EXERCISE PROMPT
Copy the items below, changing every "column header" to "column heading" and keeping everything else the same. Leave the pictures out of your copy.

Entries on target coordinates:
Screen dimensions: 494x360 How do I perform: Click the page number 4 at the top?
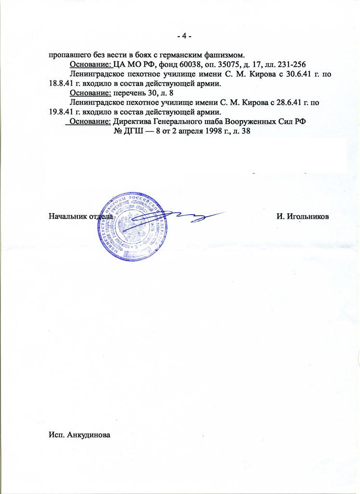click(x=184, y=37)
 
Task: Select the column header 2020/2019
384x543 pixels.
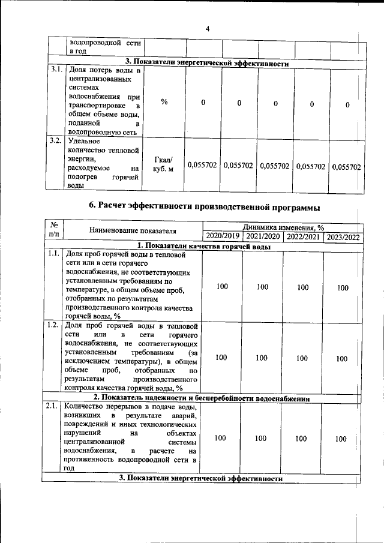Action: point(221,237)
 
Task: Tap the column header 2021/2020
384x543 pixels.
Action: point(262,237)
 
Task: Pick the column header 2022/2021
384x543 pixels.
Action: point(302,237)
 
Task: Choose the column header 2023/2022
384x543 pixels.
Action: point(343,237)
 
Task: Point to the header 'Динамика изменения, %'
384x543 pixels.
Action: point(283,227)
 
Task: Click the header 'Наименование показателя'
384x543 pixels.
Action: point(133,230)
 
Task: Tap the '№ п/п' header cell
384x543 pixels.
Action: point(53,232)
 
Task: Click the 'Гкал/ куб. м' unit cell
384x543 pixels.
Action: point(163,164)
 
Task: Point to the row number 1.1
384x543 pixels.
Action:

WRITTEN REPLY
Screen dimensions: 494x360 How do I perform: Click the page number 4 at the top?
click(x=184, y=37)
 
Task: Select the column heading 2020/2019
384x543 pixels.
Action: point(221,237)
 
Task: Tap the column heading 2021/2020
384x543 pixels.
Action: point(262,237)
 
Task: Pick the column heading 2022/2021
384x543 pixels.
Action: point(302,237)
 
Task: Choose the column heading 2023/2022
384x543 pixels.
Action: point(343,237)
 
Task: Point to the header 'Динамика изменения, %'
384x543 pixels.
Action: point(283,227)
 
Task: Click the header 'Наименование показателя'
384x543 pixels.
Action: point(133,230)
 
Task: Tap the '№ п/п' header cell
384x543 pixels.
Action: point(53,232)
 
Task: Click the 'Гкал/ куб. м' unit cell
384x543 pixels.
Action: point(163,164)
 
Task: Point to the row number 1.1
384x543 pixels.
Action:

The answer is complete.